**Requirement**
From the entries below, reproduce exactly the line containing "You are a computer-use agent. The image", the line containing "Task: Toggle the tự động auto scale", and every line in between, with nothing added.

Stored data:
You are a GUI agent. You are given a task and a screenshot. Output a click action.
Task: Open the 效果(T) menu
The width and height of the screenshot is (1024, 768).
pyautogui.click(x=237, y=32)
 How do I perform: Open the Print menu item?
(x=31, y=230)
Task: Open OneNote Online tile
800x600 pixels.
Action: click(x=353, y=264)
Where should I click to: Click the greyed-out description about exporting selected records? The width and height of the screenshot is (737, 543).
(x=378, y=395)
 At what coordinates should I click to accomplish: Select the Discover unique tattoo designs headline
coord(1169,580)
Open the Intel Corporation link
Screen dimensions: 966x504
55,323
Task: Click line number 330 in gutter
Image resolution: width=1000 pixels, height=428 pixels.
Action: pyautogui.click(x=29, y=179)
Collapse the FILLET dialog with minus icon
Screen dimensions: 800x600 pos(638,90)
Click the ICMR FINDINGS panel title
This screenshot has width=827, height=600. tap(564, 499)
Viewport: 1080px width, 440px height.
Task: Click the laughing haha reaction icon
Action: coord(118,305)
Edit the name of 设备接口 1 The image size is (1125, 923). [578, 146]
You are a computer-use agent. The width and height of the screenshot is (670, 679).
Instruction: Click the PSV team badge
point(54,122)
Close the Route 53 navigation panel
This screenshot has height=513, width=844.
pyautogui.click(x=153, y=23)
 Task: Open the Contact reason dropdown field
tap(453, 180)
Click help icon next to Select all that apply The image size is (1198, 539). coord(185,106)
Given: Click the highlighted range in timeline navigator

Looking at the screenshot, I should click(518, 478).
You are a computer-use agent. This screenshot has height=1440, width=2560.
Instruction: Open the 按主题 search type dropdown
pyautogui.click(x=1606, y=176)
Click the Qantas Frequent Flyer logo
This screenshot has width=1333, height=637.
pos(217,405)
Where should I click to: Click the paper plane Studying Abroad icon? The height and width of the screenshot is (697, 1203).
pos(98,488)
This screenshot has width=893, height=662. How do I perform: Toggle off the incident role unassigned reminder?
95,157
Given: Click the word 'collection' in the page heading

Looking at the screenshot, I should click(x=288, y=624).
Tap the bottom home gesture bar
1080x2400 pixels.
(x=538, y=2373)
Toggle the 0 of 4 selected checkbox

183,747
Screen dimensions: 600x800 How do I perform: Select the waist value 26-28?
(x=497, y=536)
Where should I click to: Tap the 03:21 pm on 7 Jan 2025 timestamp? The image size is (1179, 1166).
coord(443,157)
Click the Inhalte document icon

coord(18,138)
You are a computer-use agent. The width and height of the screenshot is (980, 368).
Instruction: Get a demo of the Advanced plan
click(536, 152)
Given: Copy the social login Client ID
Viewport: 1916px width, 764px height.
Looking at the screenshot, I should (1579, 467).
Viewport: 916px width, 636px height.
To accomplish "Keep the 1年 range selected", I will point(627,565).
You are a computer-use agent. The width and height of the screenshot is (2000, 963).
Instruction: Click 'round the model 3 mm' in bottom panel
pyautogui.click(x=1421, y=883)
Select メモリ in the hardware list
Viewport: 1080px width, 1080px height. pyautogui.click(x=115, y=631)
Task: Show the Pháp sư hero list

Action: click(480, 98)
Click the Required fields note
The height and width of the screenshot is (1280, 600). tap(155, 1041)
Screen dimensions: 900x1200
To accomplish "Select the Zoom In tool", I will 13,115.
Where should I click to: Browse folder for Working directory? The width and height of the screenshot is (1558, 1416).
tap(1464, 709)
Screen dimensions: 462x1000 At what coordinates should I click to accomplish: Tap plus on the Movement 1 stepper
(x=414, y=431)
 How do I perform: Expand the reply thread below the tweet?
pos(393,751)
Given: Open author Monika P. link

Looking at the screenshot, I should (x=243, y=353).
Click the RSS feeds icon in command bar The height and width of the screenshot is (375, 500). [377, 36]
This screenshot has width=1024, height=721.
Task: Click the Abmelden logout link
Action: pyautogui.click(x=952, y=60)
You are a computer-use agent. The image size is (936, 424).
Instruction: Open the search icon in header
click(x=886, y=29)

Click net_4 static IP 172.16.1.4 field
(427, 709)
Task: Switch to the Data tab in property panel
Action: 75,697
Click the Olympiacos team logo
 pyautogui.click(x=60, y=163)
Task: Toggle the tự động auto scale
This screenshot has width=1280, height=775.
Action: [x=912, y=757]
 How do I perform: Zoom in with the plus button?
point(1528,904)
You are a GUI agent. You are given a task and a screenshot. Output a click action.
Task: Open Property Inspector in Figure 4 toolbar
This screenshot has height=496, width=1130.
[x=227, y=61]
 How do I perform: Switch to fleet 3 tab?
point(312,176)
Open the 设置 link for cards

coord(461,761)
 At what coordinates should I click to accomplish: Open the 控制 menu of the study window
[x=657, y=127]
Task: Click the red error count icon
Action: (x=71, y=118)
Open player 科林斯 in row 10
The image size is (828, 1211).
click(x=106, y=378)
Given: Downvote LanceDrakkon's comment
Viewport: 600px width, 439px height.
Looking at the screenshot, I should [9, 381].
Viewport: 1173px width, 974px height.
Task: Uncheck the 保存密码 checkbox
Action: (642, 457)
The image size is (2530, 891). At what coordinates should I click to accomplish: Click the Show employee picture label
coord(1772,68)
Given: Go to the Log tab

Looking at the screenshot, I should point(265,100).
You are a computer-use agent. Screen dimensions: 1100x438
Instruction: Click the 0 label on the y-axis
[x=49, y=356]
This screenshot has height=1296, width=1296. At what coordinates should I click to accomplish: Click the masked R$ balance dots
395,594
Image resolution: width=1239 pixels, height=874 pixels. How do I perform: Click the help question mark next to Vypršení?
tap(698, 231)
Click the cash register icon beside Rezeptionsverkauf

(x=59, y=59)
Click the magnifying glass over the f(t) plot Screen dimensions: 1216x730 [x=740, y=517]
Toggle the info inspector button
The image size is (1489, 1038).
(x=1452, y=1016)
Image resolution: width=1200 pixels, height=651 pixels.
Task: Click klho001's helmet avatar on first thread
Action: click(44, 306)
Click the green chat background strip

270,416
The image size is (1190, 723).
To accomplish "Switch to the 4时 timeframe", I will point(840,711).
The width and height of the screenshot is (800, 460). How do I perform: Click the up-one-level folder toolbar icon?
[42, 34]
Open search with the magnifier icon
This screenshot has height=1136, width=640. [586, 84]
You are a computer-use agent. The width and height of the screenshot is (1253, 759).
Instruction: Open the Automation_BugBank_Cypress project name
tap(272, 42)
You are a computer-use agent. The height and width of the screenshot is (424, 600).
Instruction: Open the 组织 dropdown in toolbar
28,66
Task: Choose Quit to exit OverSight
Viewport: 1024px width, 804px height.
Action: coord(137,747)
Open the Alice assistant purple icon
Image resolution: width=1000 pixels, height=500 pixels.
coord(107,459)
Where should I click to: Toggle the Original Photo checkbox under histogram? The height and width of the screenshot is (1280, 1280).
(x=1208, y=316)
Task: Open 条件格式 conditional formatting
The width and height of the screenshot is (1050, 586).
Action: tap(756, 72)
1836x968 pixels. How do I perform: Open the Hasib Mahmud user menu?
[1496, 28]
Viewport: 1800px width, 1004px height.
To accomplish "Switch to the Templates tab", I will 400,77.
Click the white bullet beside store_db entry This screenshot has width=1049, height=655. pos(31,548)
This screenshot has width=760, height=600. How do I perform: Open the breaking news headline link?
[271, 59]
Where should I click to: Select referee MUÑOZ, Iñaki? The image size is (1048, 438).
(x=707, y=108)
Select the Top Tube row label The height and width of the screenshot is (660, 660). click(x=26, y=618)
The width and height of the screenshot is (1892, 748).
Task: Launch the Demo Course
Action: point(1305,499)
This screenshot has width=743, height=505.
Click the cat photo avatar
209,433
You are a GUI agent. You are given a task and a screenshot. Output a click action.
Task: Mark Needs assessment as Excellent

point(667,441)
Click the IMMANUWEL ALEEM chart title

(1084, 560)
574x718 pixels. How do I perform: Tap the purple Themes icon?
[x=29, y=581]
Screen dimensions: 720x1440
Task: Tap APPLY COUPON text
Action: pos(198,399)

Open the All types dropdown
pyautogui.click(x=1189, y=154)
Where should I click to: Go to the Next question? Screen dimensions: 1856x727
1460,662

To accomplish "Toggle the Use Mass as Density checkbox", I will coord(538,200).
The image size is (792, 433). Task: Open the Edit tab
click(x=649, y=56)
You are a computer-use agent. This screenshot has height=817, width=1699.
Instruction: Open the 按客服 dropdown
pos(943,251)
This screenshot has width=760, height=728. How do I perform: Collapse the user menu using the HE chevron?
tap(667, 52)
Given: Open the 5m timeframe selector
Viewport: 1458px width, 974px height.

**Result of this task**
You are a computer-use agent. The image size is (936, 424).
Instruction: Open the search icon in header
click(x=886, y=29)

Click net_4 static IP 172.16.1.4 field
(427, 709)
Task: Switch to the Data tab in property panel
Action: 75,697
Click the Olympiacos team logo
 pyautogui.click(x=60, y=163)
Task: Toggle the tự động auto scale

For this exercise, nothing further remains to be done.